Building RAG from Scratch — Embeddings, pgvector, and a Bug Worth Knowing
RAG sounds complex until you break it into its actual steps:
Query → embed query → search vector store → retrieve top N chunks → prompt + chunks → generate
At its core, it's a retrieval problem with a generation step at the end. The model doesn't have access to your data — it reasons over whatever you include in the prompt. RAG is the mechanism for deciding what to include.
What Embeddings Actually Are
An embedding is a numerical representation of text — a list of floats (a vector) that captures semantic meaning. Text with similar meaning produces vectors that are close together in high-dimensional space.
This is what makes semantic search work. When you embed a query and search for the stored vectors nearest to it, "nearest" means semantically similar — not lexically similar. The query "how do I cancel my subscription" will find documents about "account cancellation" and "ending a membership" even if neither phrase appears in the query.
Traditional keyword search matches words. Embedding-based search matches meaning. That distinction matters a lot when users phrase things differently than your documentation does.
The Stack
For a basic RAG implementation in TypeScript/Node.js:
Anthropic API for the generation step
OpenAI embeddings for creating and querying vectors (Anthropic's SDK doesn't expose an embeddings API, so OpenAI fills that gap)
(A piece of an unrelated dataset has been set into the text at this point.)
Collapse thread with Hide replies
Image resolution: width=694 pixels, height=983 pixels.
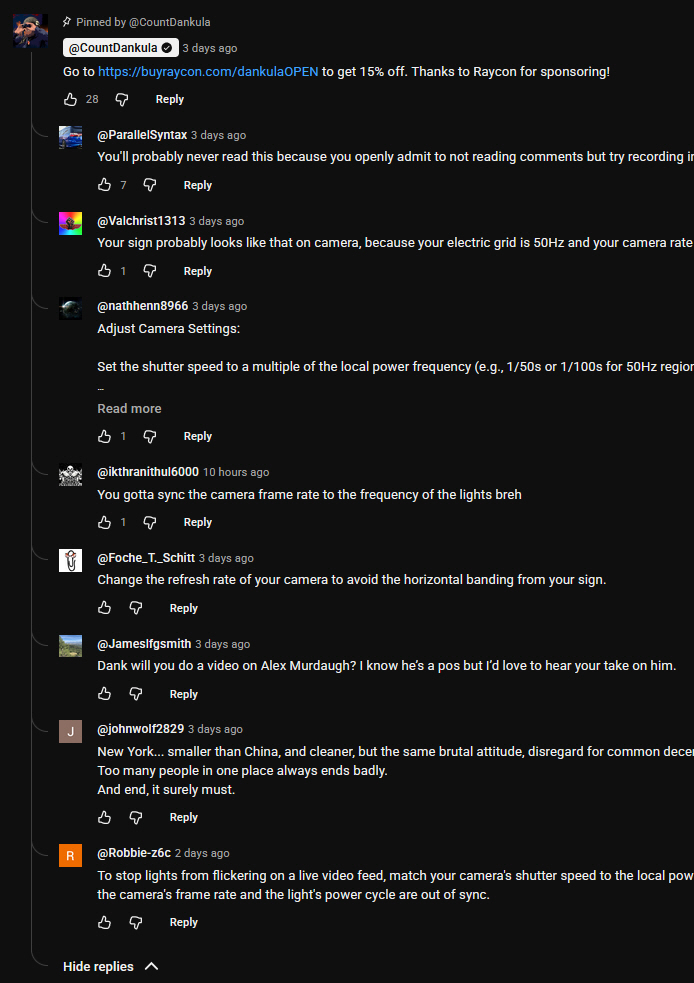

pgvector on PostgreSQL for the vector store
NDJSON streaming to push results to the client incrementally
The pgvector setup is straightforward. It's a Postgres extension that adds a vector column type and similarity search operators. You store your document chunks with their embeddings, then query for the closest matches at retrieval time.
Balancing the Similarity Threshold
Every RAG implementation needs a similarity threshold — a cutoff below which retrieved chunks are considered too dissimilar to be relevant.
Setting this wrong in either direction causes real problems:
Too high: You filter out chunks that are relevant but not close to an exact phrasing match. The model gets less context than it should and either makes things up or says it doesn't know.
Too low: You retrieve chunks that aren't genuinely relevant, adding noise that degrades the quality of the generated response. And it costs tokens.
There's no universal right answer here. The threshold needs to be tuned against real queries from your specific use case. Start conservative (higher threshold, fewer results) and loosen it as you observe misses.
The pgvector Bug That Trips You Up
Here's the production debugging story that makes this post worth reading.
When I was building the RAG module, I hit a case where the similarity search was returning empty results even for queries that clearly matched stored documents. The data was there. The embeddings were correct. The query looked right.
The culprit: a known pgvector behavior where referencing the same parameterized vector expression more than once in a single query causes it to return nothing.
This query fails silently:
SELECT id, content
FROM documents
WHERE 1 - (embedding <=> \(1::vector) > \)2
ORDER BY embedding <=> $1::vector
The vector $1::vector is referenced twice — once in the WHERE clause and once in the ORDER BY. pgvector evaluates it twice, and the second evaluation returns empty.
The fix is a subquery that evaluates the expression once and references the result:
SELECT id, content, similarity
FROM (
SELECT id, content, 1 - (embedding <=> $1::vector) AS similarity
FROM documents
) AS ranked
WHERE similarity > $2
ORDER BY similarity DESC
This pattern evaluates the vector expression a single time in the inner query, then filters and sorts against the pre-computed similarity score in the outer query. The results come back correctly.
The practical rule: never reference the same parameterized vector more than once in a single pgvector query.
NDJSON for Streaming Mixed Content
Basic streaming pushes raw text strings to the client. RAG adds a retrieval step before generation — and the client needs to know about both. What got retrieved? When does generation start?
The answer is NDJSON (newline-delimited JSON): each chunk pushed through the stream is a JSON object with a type field:
// Retrieval result
controller.enqueue(encoder.encode(JSON.stringify({ type: "sources", data: retrievedChunks }) + "\n"));
// Generated text
controller.enqueue(encoder.encode(JSON.stringify({ type: "text", delta: chunk.delta.text }) + "\n"));
The client splits incoming data on newlines and parses each line independently. A partial reader.read() result gets buffered until the next \n arrives. This is also why TextEncoder becomes necessary here — ReadableStream expects Uint8Array, and NDJSON requires explicit encoding rather than relying on runtime tolerance for plain strings.
The Broader Pattern
The pgvector bug is a good example of a class of problems that's common in applied AI work: the integration layer between the model and your data infrastructure has its own failure modes that have nothing to do with the model. Debugging them requires treating each layer (the embedding generation, the vector store query, the retrieval pipeline) as independently testable components.
In production RAG systems, most failures happen in retrieval, not generation. The model does a reasonable job if given good context. The hard part is reliably getting it that context.